ABodyBuilder2 and AlphaFold-Multimer are the most accurate methods at predicting the structure of CDR-H3 (RMSD of 2.81 Å and 2.90 Å, respectively). EquiFold, IgFold and ABlooper generate structures with CDR-H3 loops around 10% less accurate than ABodyBuilder2 and AlphaFold-Multimer. The worst method for predicting CDR-H3 loops is the original version of ABodyBuilder, showcasing how deep learning has improved our ability to model.
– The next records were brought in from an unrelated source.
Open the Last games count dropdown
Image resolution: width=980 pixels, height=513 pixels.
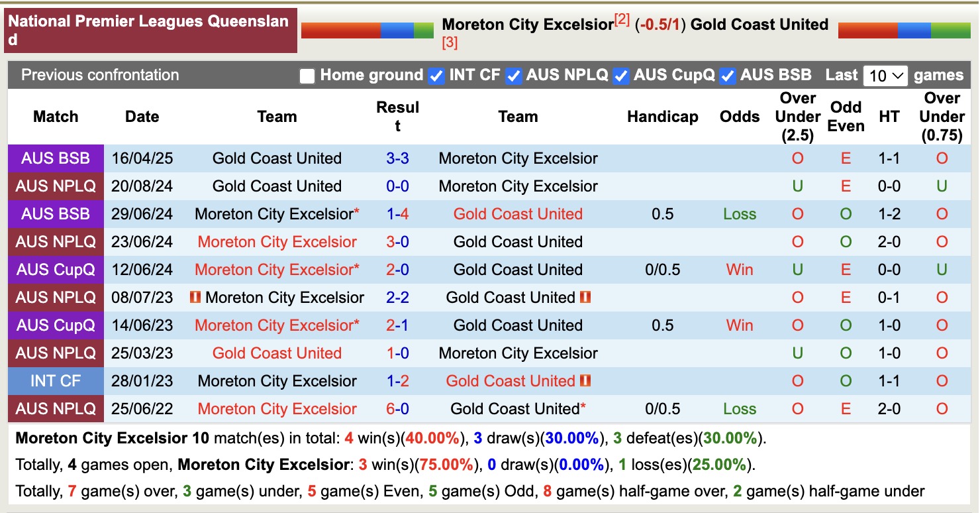click(x=885, y=76)
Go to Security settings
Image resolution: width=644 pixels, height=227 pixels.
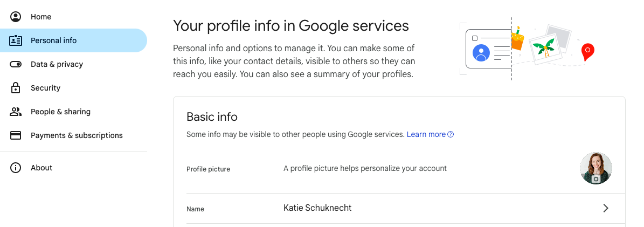45,88
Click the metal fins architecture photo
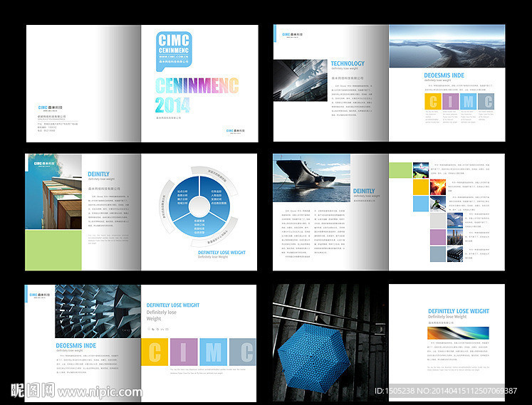532x405 pixels. (x=98, y=311)
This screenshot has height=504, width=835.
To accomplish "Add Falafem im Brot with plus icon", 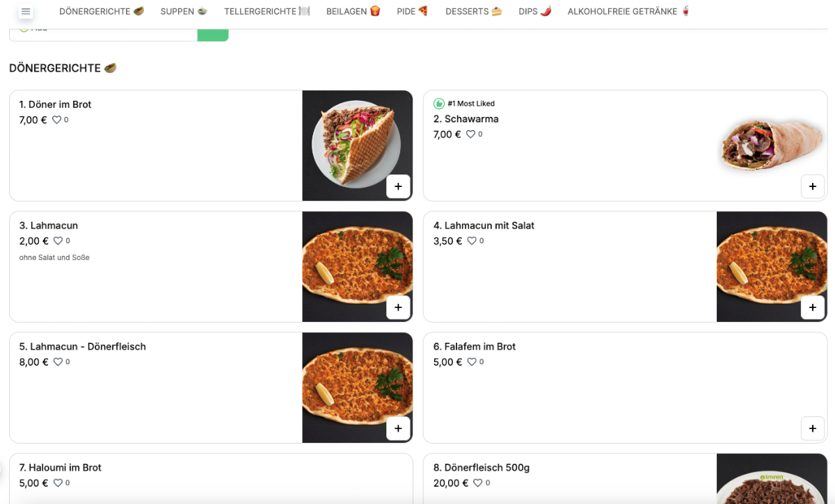I will (x=813, y=428).
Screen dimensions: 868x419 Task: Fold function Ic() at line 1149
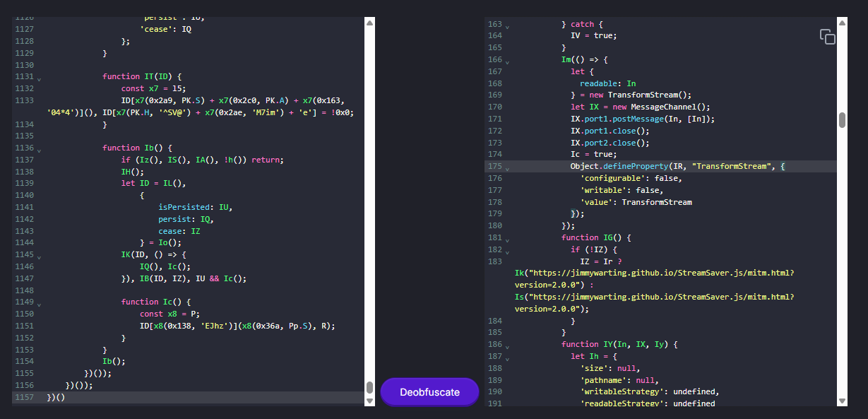(39, 303)
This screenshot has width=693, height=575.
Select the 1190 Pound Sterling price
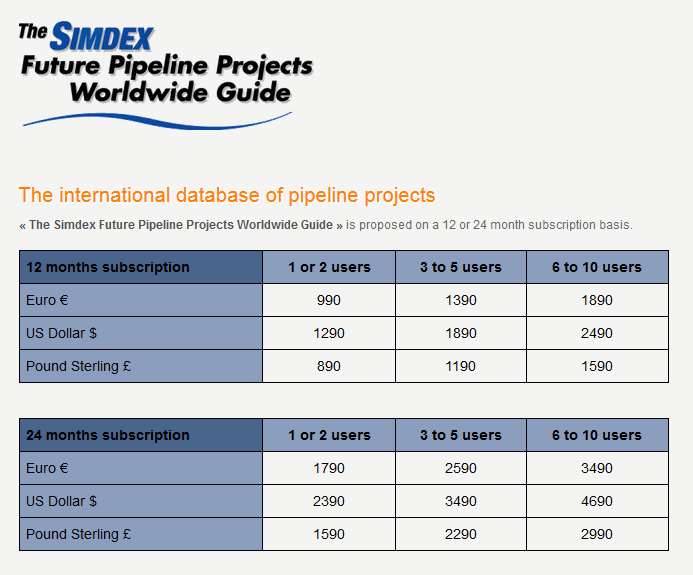[460, 366]
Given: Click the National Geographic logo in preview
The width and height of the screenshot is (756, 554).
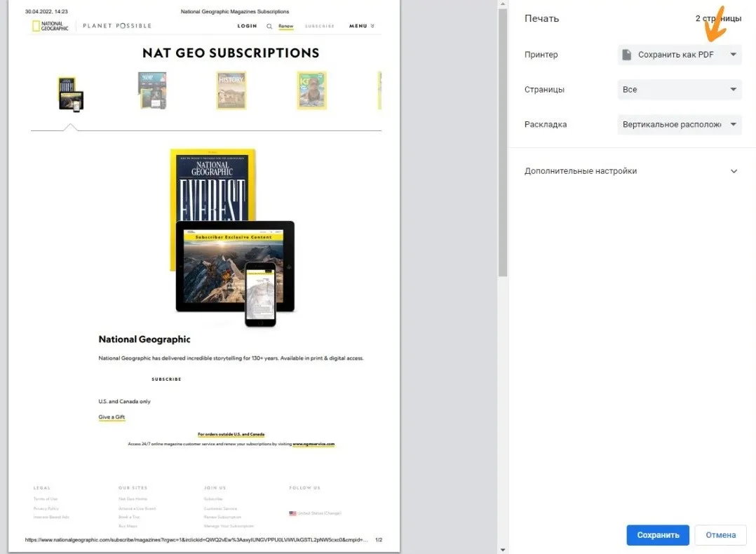Looking at the screenshot, I should [x=50, y=26].
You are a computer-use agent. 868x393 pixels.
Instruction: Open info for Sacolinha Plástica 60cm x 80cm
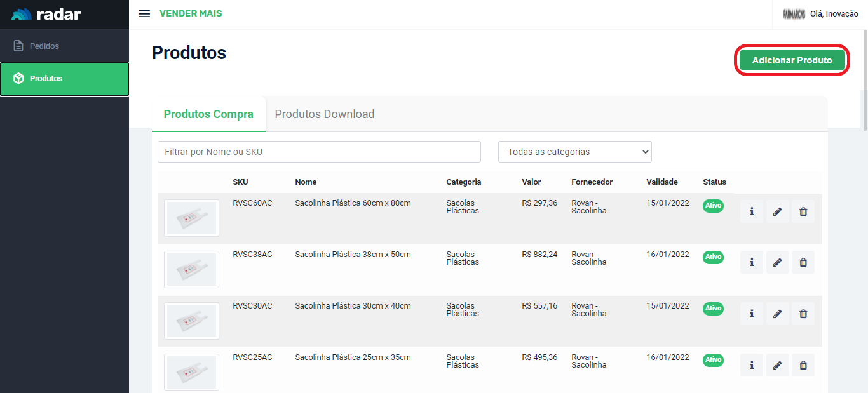tap(752, 211)
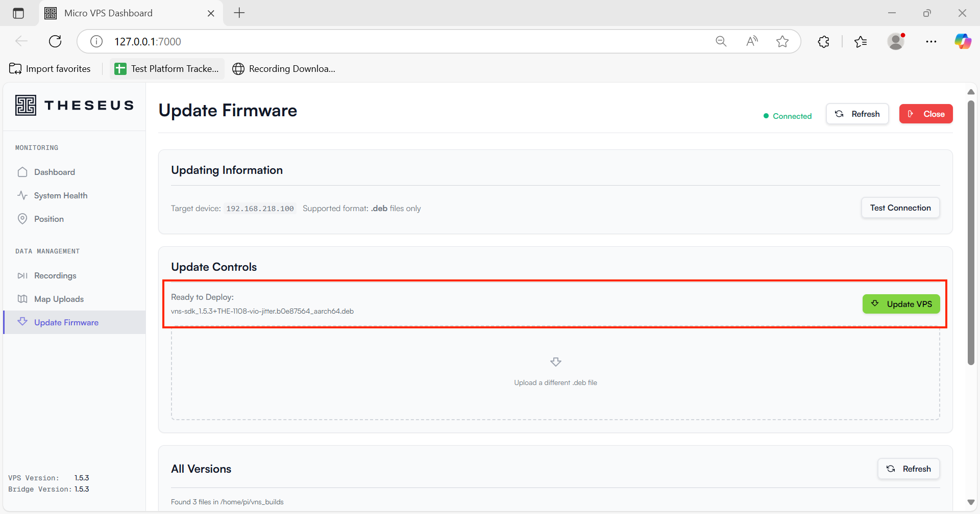This screenshot has width=980, height=514.
Task: Click the Theseus logo icon in sidebar
Action: pyautogui.click(x=26, y=106)
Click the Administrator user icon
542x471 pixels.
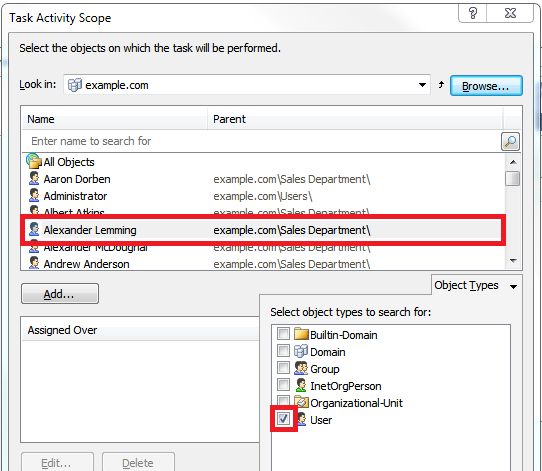point(34,196)
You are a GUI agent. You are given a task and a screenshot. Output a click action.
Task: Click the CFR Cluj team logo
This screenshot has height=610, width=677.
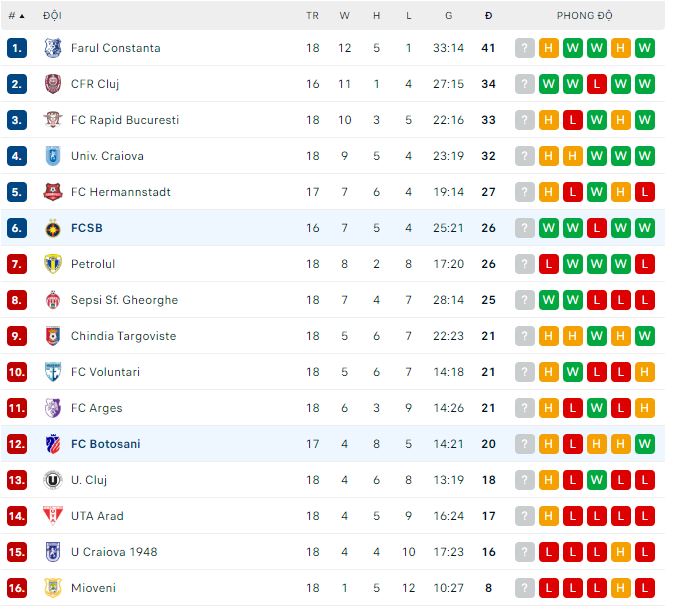click(x=53, y=84)
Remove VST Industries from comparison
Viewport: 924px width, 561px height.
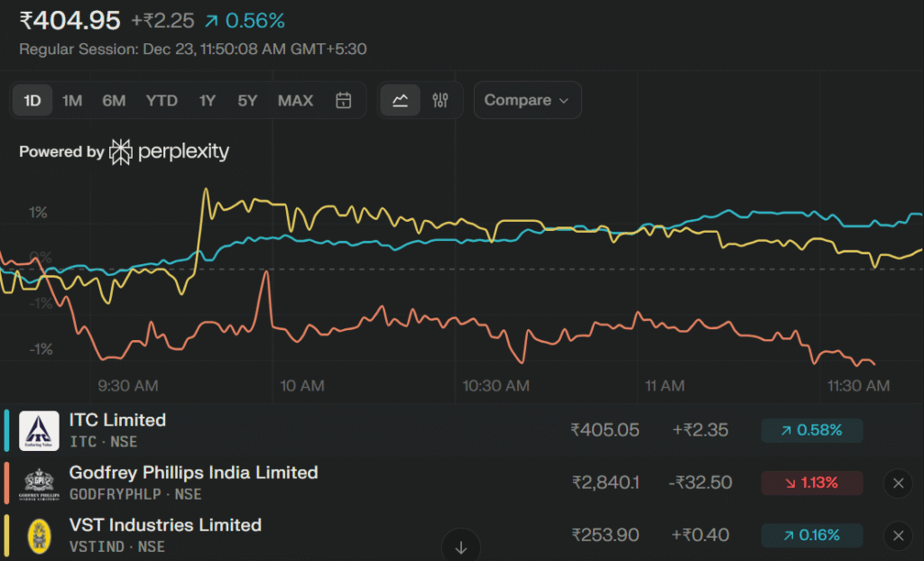(x=898, y=536)
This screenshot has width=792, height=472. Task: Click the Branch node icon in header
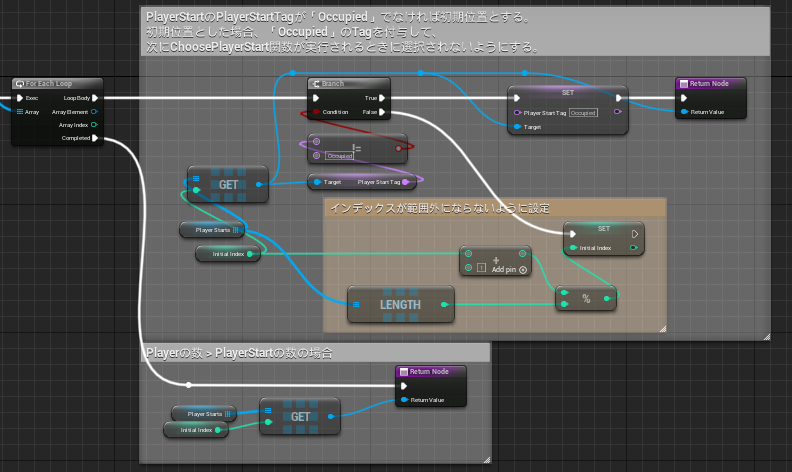316,84
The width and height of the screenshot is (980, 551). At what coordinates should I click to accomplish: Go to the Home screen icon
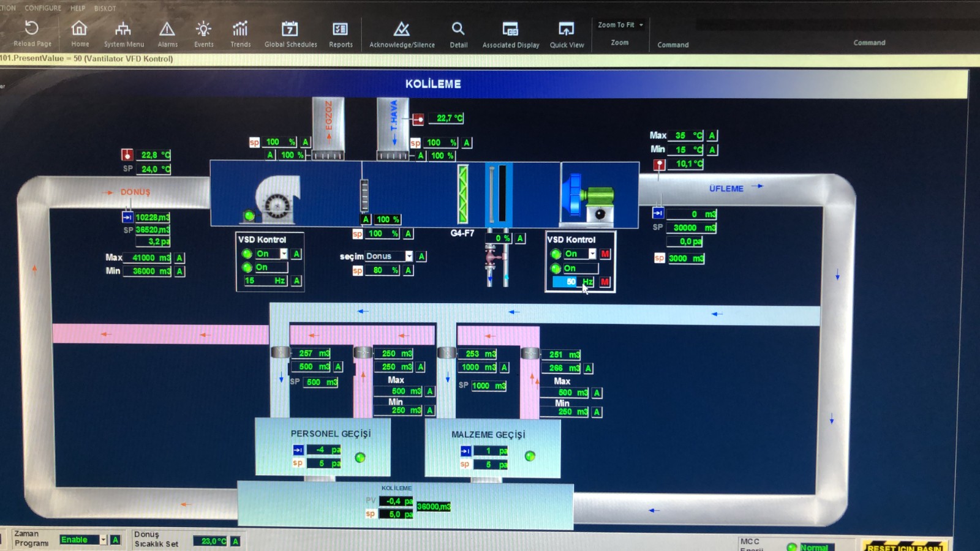[80, 29]
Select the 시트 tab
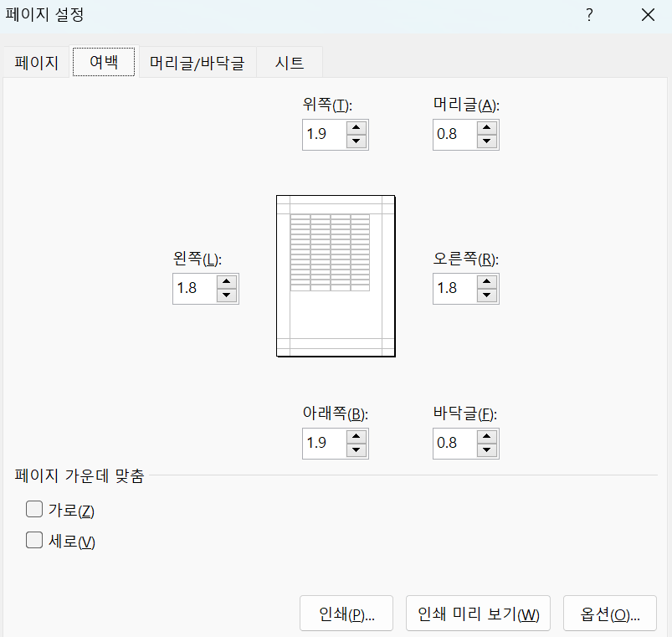672x637 pixels. click(x=289, y=62)
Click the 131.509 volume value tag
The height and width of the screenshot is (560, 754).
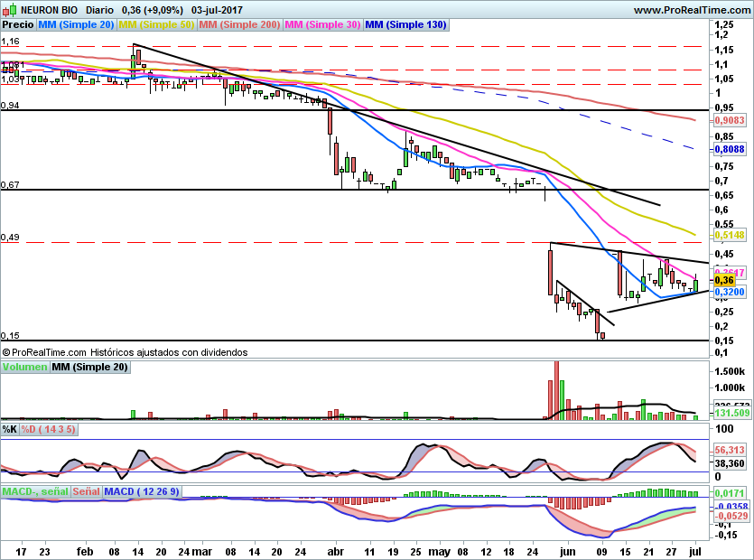coord(731,413)
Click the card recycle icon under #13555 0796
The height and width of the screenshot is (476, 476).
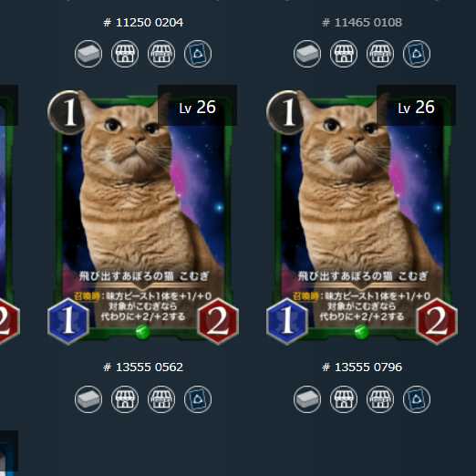coord(417,399)
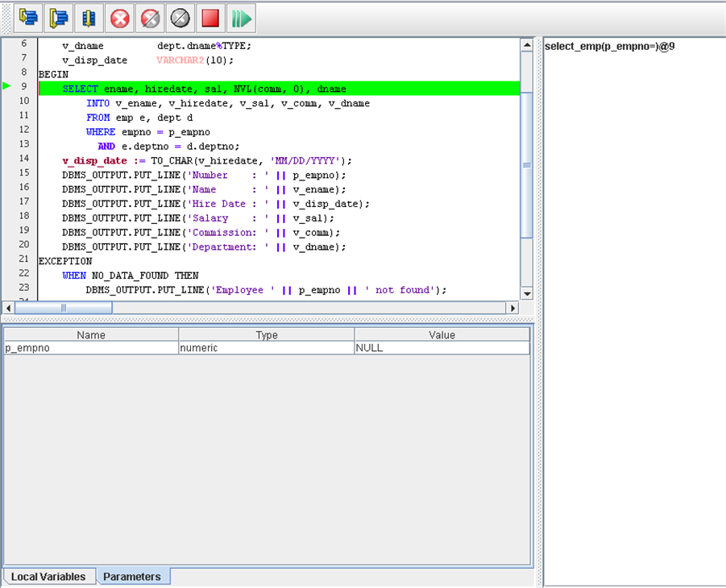Click the red X breakpoint icon
The height and width of the screenshot is (588, 726).
click(120, 17)
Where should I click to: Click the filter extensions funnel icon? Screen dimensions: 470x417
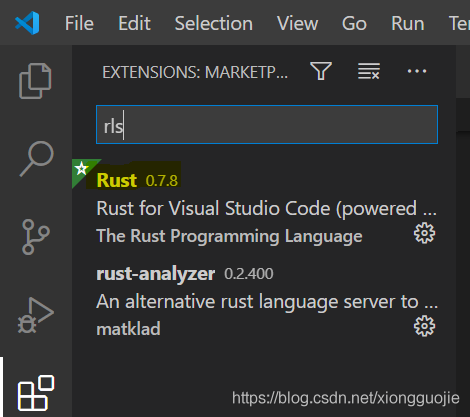pyautogui.click(x=321, y=71)
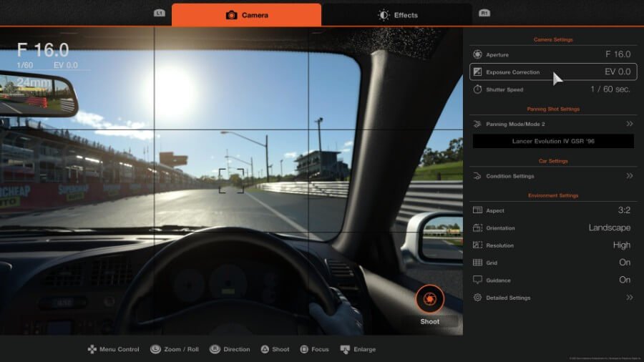The image size is (644, 362).
Task: Click the Shutter Speed stopwatch icon
Action: (x=478, y=89)
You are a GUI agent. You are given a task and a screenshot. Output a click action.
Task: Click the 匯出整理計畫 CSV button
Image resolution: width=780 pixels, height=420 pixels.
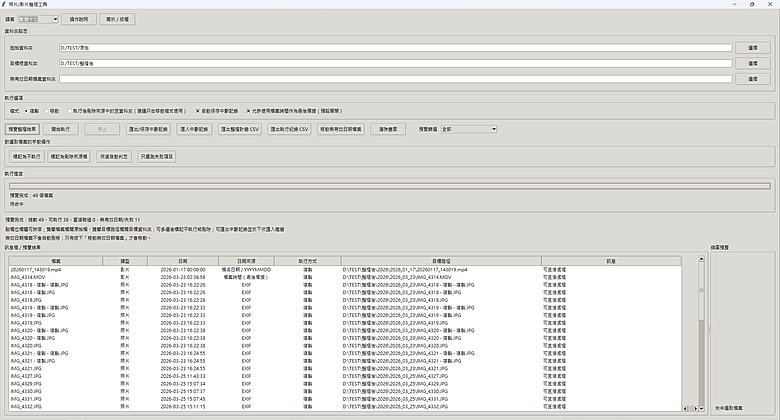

Supplementary Note 4 explores how the accuracy of ABodyBuilder2 for CDR-H3 prediction correlates to the maximum sequence identity in the training set. A comparison of the CDR-H3 RMSD for each individual structure in the test set between each pair of methods is shown in Supplementary Fig. 4.

Tables 2 and 3 show how accurate TCRBuilder2 and NanoBodyBuilder2 are at predicting the position of atoms in the backbone. We compare them to homology modelling methods (RepertoireBuilder36 and TCRBuilder26 for TCR modelling, and MOE37 and ABodyBuilder32 for nanobody modelling) and machine learning methods AlphaFold-Multimer22 for TCRs and AlphaFold221 for nanobodies. Supplementary Fig. 1 provides a visual representation of the potential differences in the predicted conformation of the CDR-H3 region using NanoBodyBuilder2 and ABodyBuilder2, even when they correspond to the same sequence. Full results for TCRBuilder2 and NanoBodyBuilder2 and details on their respective test sets are given in Supplementary Notes 1 and 2.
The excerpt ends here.